**EXERCISE BRIEF**
Repeat, word for word and with nothing added, each line from the one containing "The image size is (810, 455)." to the final line of the data, keeping both ends. Pictures are not part of the copy.

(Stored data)

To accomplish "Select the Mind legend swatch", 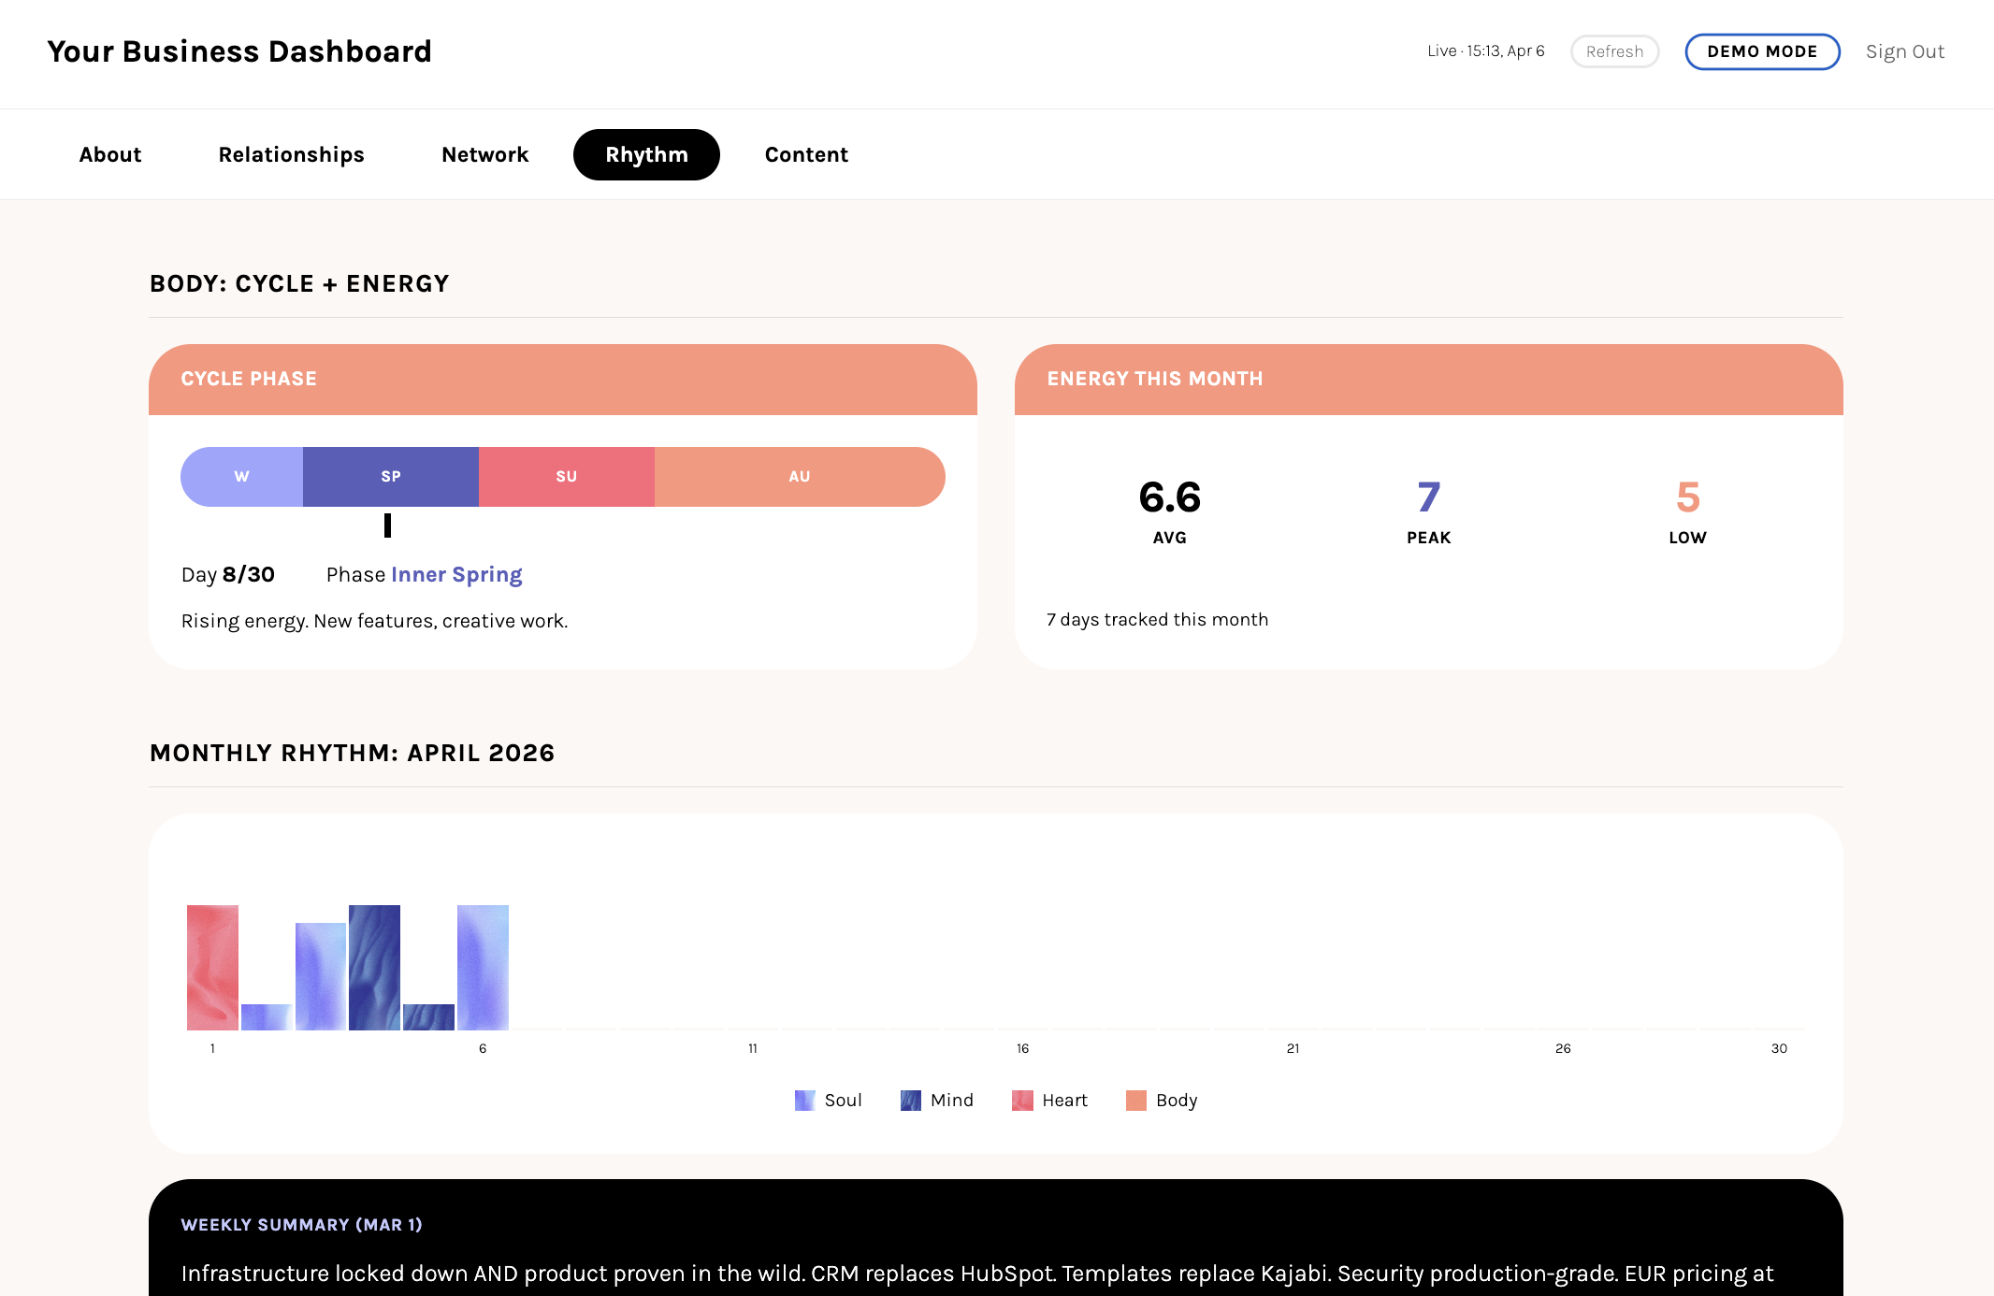I will click(x=909, y=1101).
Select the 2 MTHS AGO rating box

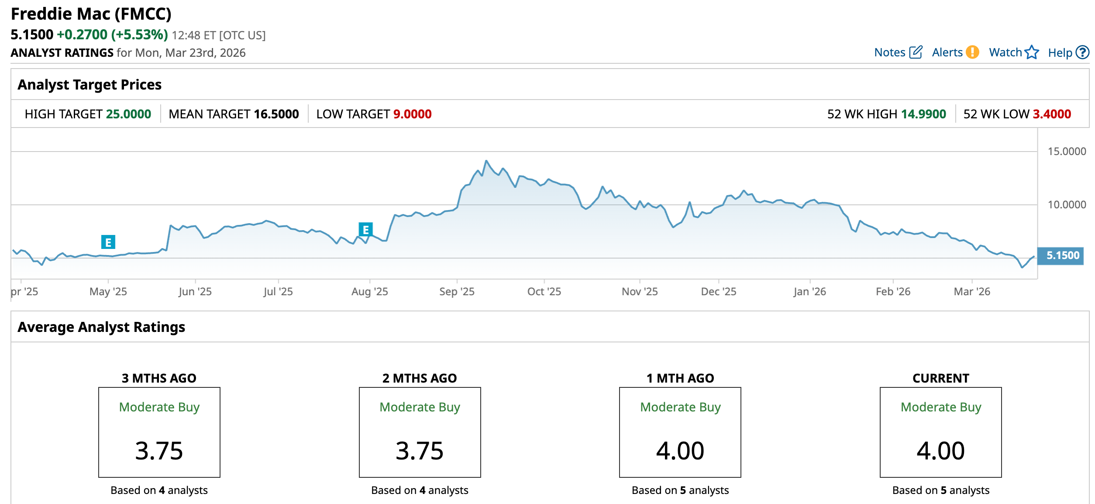pos(420,432)
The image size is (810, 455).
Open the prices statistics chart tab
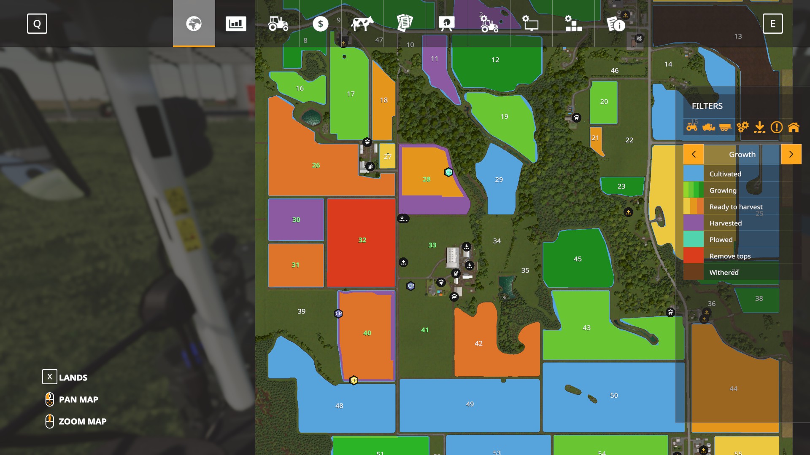pos(236,24)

**SOLVED EXERCISE**
The image size is (810, 455).
Open the prices statistics chart tab
pos(236,24)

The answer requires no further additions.